Jessica Jones (Krysten Ritter), still grappling with her new identity as a public figure following Kilgrave’s actions, begrudgingly investigates a case about a woman’s missing husband. Matt Murdock (Charlie Cox) is distraught after Elektra’s death, and has been floating around aimlessly since the end of Daredevil‘s second season. Suddenly, this new character Alexandra (Sigourney Weaver, the queen) is super important and appears with a revived Elektra and is doing something to New York City. Then these four individuals sort of run into each other and now have to save NYC from The Hand.
The Defenders somehow has everything and nothing going on at the same time. Adapting The Avengers model of eschewing more toward bigger sequences rather than fleshing out story beats, this first season (or only) covers a ton of ground in terms of the narrative it wants to tell, yet it doesn’t evolve the characters in any meaningful way. Although The Avengers succeeded in this regard thanks to a combination of novelty and an unforeseen amount of popularity, it mostly succeeds because it’s over before you recognize its flaws. This series makes an improvement over the other Netflix MCU shows by virtue of trimming the standard 13 episode count down to eight, so I was hoping that also meant they had a clearer vision of the narrative and cut out most of the excess. That’s not the case.
The length of the series collides with how little meat is in the story when there’s one too many of the “all of our superheroes stand in a line and look at each other” moments. Less than dynamic camerawork (not to mention how unintelligible some fights can be with poor close-up cuts and shakycam) only emphasizes how little emotional investment there is going into each action sequence.

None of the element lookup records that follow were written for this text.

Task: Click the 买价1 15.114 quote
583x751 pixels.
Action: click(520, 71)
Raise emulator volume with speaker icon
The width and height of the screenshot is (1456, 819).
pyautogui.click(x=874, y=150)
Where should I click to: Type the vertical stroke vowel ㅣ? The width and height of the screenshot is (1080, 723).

While there is a unique flavor of fun in these action scenes presented with a gravitas that certainly feels earned yet reflective of the limited budget for the series, after fights happen in the same fashion a few times, they lose that ironically tinged appeal. The lack of strong action sequencing may be a result of the slim variety in the team lineup (strongman, strongwoman, stronghand, ninja devil man), but these technical flaws wouldn’t matter as much if this first season spent more time exploring how these characters interact with one another and less time explaining facets of the Iron Fistmythos.

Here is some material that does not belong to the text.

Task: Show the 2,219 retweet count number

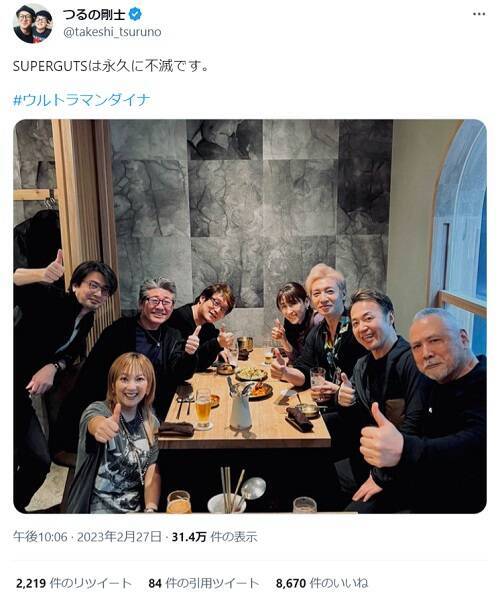Action: tap(31, 583)
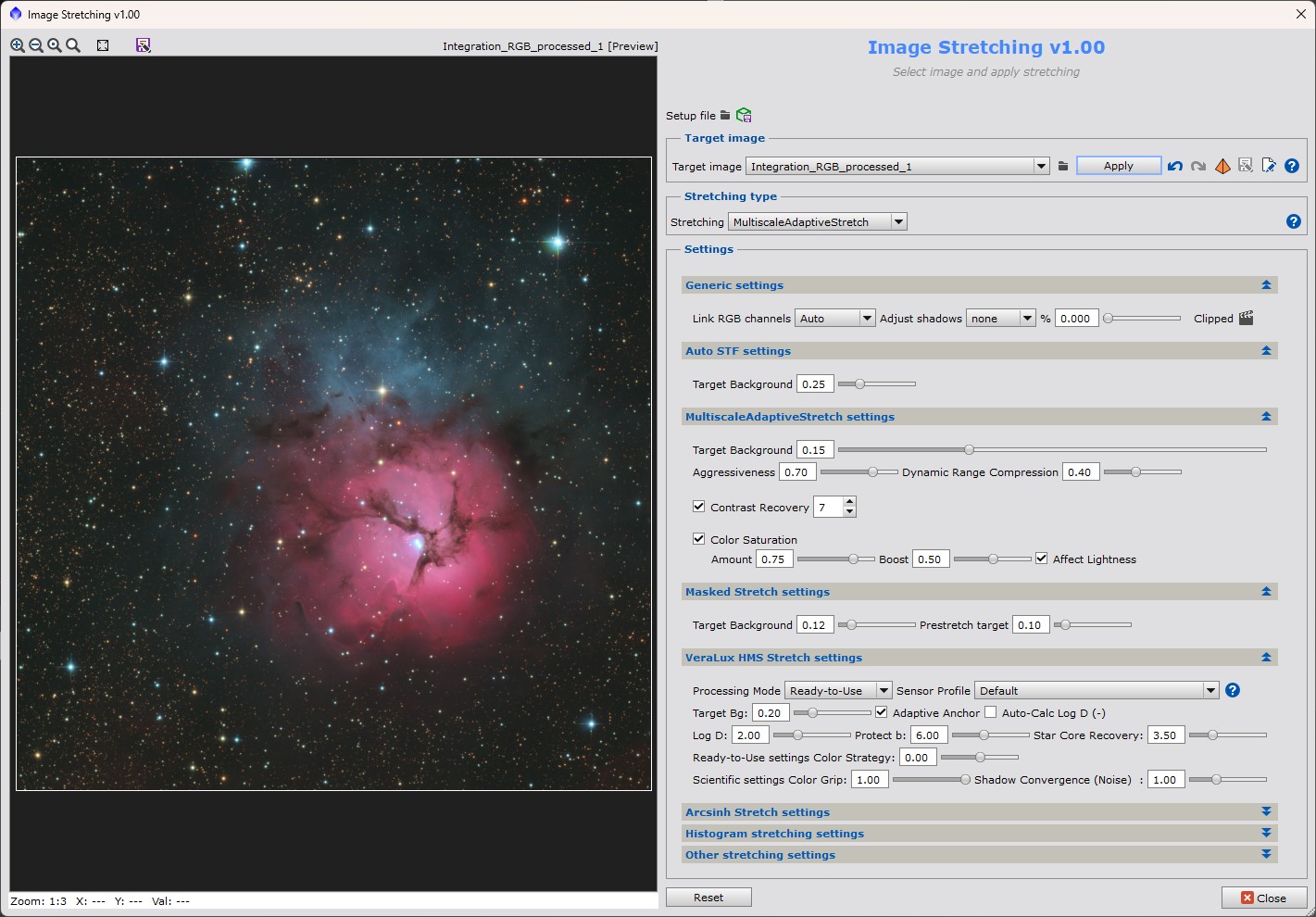Screen dimensions: 1316x917
Task: Click the purple save preview icon
Action: point(143,45)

As this narrative is focused on The Hand, it often feels like a season of the Daredevil and Iron Fist show with special guests Jessica Jones and Luke Cage. Charlie Cox is a suitable anchor for this bracket of the MCU, but less so is Finn Jones as Danny Rand. There is a slight improvement in how he and Colleen Wing have been written in this series as opposed to Iron Fist, but focusing another season’s worth of plot around his antics feels like a letdown. There are occasions of brilliance as Danny is notably shut down as a whiny rich idiot by the other members of the team (and almost act as a meta-commentary of his series when compared to the others), but the focus on Rand and Murdock leaves the much more interesting Jones and Cage on the sidelines.
It’s great seeing Krysten Ritter as Jessica Jones again, and it’s crazy how natural she feels in comparison to the others. Mike Colter is fine, but other than one prescient conversation about privilege between Luke and Danny, he’s underserved in the role. Jessica and Luke are only tangentially connected to the overall narrative, so the escalation of their involvement feels loosely tied and forced. Their smaller roles yield some great outsider one-liners, but it’s a shame most of the time spent in The Defendersis learning The Hand’s history and focused on villains of which only three we’ve gotten to know beforehand.
There’s a notable push and pull of time between each episode of The Defenders. The better episodes allow the actors and characters to really dig into their budding relationships, while the worse ones throw all the ancillary characters in the NMCU into a single room just for the credit of having them be there. Each episode feels as if we’re being rushed through in order to have time for the next action set piece, but then slogs about in expository plot the viewer has already figured out for themselves.
The Defenders manages to quickly burn through all the time in the world. It doesn’t have much to say beyond a standard crossover TV special, but brief moments of fan service and fun do break through from time to time.